■ Aim of the task:
Please could you give again the lines from the one holding "Soporte (449, 105)" through the final line of the data below, exactly, with no other lines?

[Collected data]
Content starts
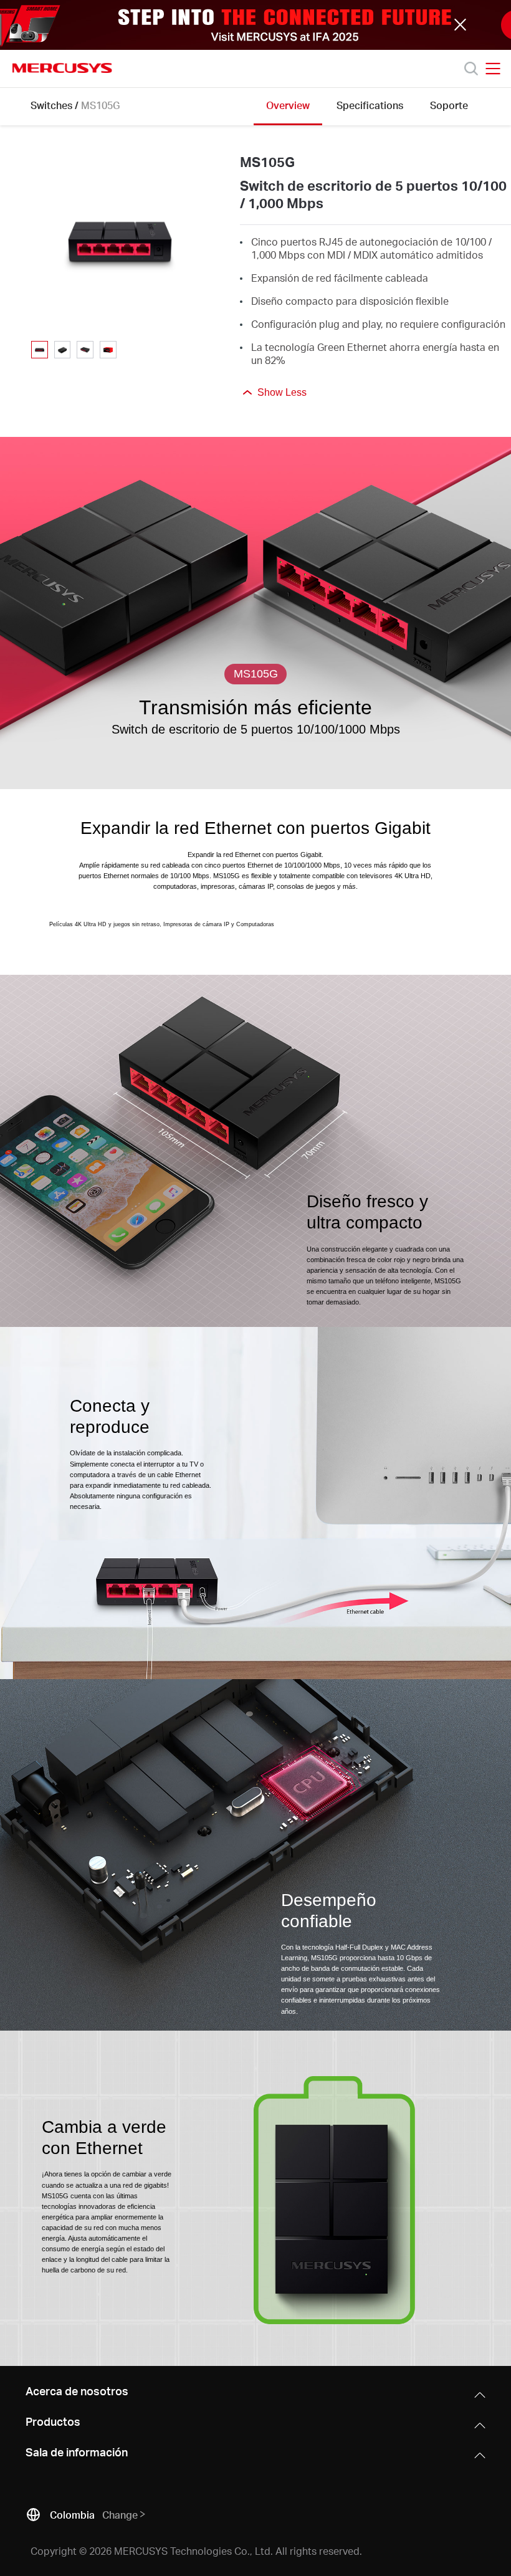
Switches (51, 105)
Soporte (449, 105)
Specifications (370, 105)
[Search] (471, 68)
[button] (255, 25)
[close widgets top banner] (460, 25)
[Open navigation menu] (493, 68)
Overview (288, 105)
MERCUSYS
Content ends
■ Reply to the task:
Soporte (449, 105)
Specifications (370, 105)
[Search] (471, 68)
[button] (255, 25)
[close widgets top banner] (460, 25)
[Open navigation menu] (493, 68)
Overview (288, 105)
MERCUSYS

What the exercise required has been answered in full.